Monday, June 26, 2017

One-arm dumbbell press
100 x 10
115 x 10, 10

Landmine press
45 + 10 x 12, 15
45 + 10 + 10 x 15

Bent-over dumbbell rows
100 x 10, 15, 15
125 x 10, 10, 10

Curls, tricep extensions

Sunday, June 25, 2017

One-arm overhead dumbbell press
80 x 7, 8, 8, 7

Band pulldowns
20, 25, 25, 25, 25

Incline dumbbell press
50 x 17 (left arm)
2.5 lb plate x 14 (right arm)
Done bilaterally.
SSB timed hold
400, 420 x 10 seconds

SSB squats
Up to 370 x 5
I need to deload. Feeling beat up. I made it here linearly increasing the weight 10 lbs every week.

330 x 8, 8
240 x 20

Band leg curls

Friday, June 23, 2017

Therapist cleared me to "officially" start strength training my arm, although she was aware that I'd been working it out since before I even started PT. She gave me one of those flat bands that feel like a balloon to do tricep extensions with. I'm keeping it at the office so I can do stuff at work and home, especially since I'm working a couple of 12-hour days this week.
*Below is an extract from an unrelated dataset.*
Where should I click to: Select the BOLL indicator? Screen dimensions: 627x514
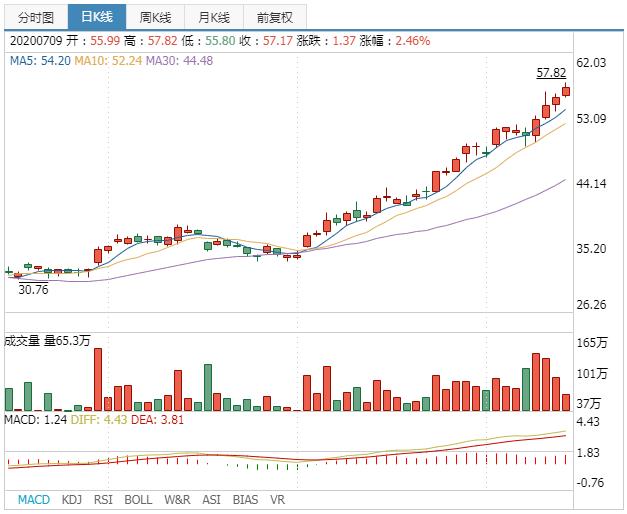pos(138,498)
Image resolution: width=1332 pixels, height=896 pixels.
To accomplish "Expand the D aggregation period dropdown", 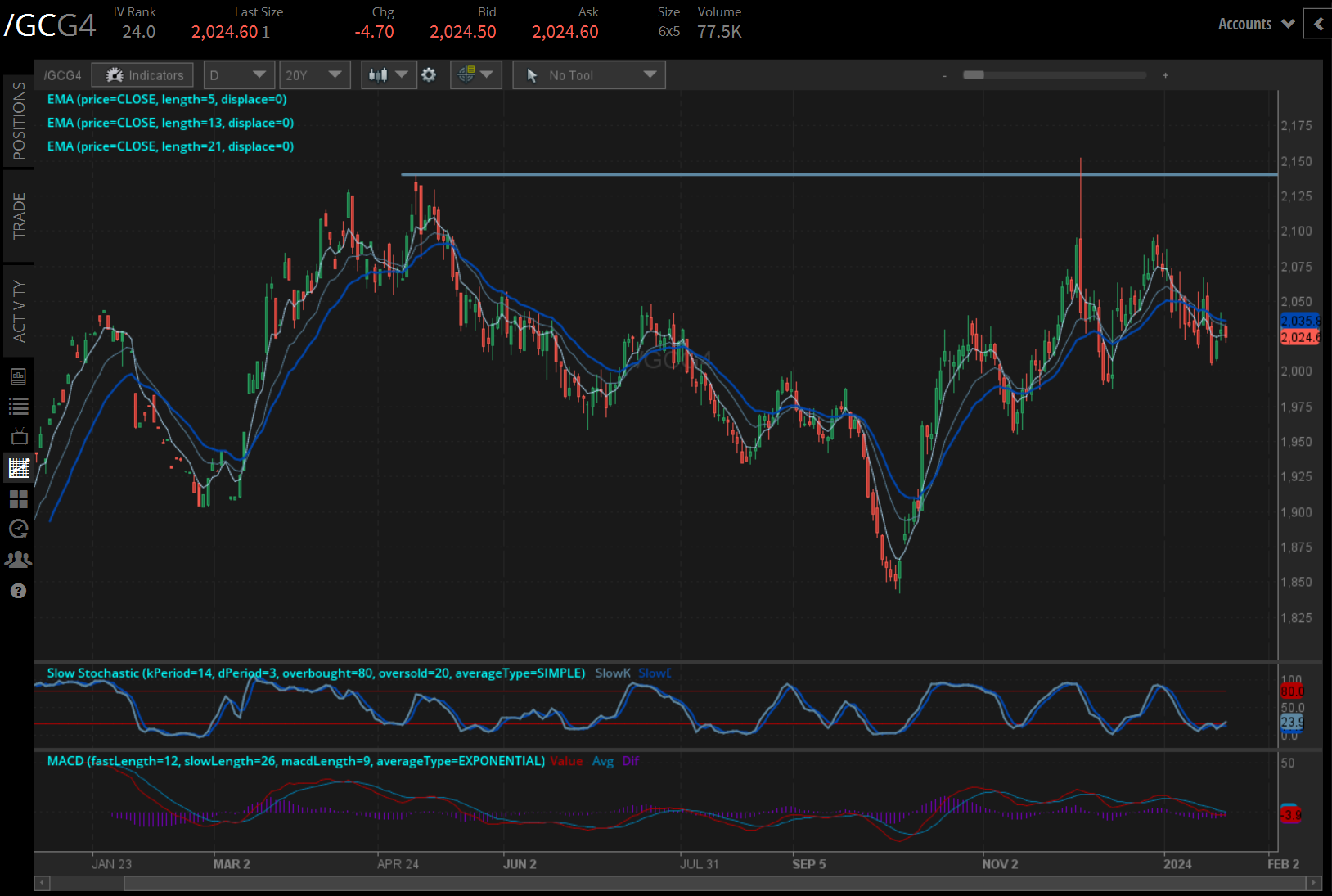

This last session was also my most painful one yet. She stretched my arm out to what felt like full extension and held it. I can straighten it out that much but holding it is another matter. Normally my arm just hangs at a slight bend by my side.

Went on a run at night after said 12-hour shift.

Tuesday, June 20, 2017

SSB box squats up to 310x5 for 3 sets yesterday, just a maintenance day.

One-arm dumbbell press
100 x 8
115 x 8, 9, 9, 11

Bent-over dumbbell rows
50 x 10
100 x 10
125 x 9, 10, 10, 12

Tricep and bicep isolation work

Saturday, June 17, 2017

Great squat session I didn't record where I repped 360 on the SSB for 5 and then did 3 sets of 330 x 8. For assistance work that's heavier than what I did pre-injury.

Dumbbell overhead press
80 x 7, 6, 7, 7

Band pulldowns
20, 25, 25, 25, 25

Incline dumbbell bench
50 x 12-20 for 3 sets
2.5 lb plate x 3 x 10 in right arm

Curls

Various tricep pressdowns and facepulls on my injured arm interspersed between the regular sets.

Some comparison pictures. Believe it or not my arm is growing a little, although you'd be hard pressed to notice here. The bicep is a little more shapely.







Wednesday, June 14, 2017

Lots of light reps on my right arm tonight. Pressdowns x 20, bench pressing with a martial arts bo, moving up to a 2.5 lb x 20 press, and finally up to 5 lbs x 10-13 for a few sets. Big milestone on the 5 lbs, which felt heavy.

Dumbbell press
100 x 10
115 x 8, 8, 8, 10

One-arm dumbbell rows
100 x 12, 12
125 x 10, 10, 10

Supersetted with various sets of pressing 5 lbs in the right arm and doing band facepulls.

Various curls, facepulls, skullcrushers

Saturday, June 10, 2017

Didn't record an awesome session where I repped the 115 dumbbell for 8 reps on multiple sets.

Third physical therapy session today. Scar tissue has been breaking down and the injury site is much softer. ROM coming along nicely. Huge improvement in shoulder mobility. Attaining arm extension is lagging.

Helluva busy weekend ahead of me. Work dinner tonight, George's birthday tomorrow, niece's birthday Sunday, on top of work each day.

Girlfriend moving 3 hours away tonight for school. I'll miss her. We feasted on sushi and sake last night.

Box squats
Up to 290, 310 x 5
310 x 8

Good mornings
190 x 2 x 10

Sunday, June 4, 2017

Physical therapy on Thursday went well. Worked on getting a full extension (not there yet) and pushing the pain boundary with supination. She lotioned my arm up and massaged the arm to break up scar tissue before we tried ROM tests again. I gained more range just from the massage. She gave me some basic exercises to do throughout the day, like overhead extensions and simply lifting the arm up and down.

My shoulder mobility is horrible and I cannot fully rotate the shoulder externally so it doesn't go back very far. Working on that by doing the motion for a barbell overhead press with both arms as best I can. As it is I can't do a real overhead tricep extension, or even raise my arm above my head fully in the first place.

I'm concerned about a hard protrusion I can feel in the elbow crease. Have only noticed it recently. Hopefully it's just scar tissue. The therapist didn't have a definite answer for it. No pain, though.

SSB squats
Up to 350x5
Pushing things along. First time using two hands on the handles. Have to be really careful not to push them when going heavy.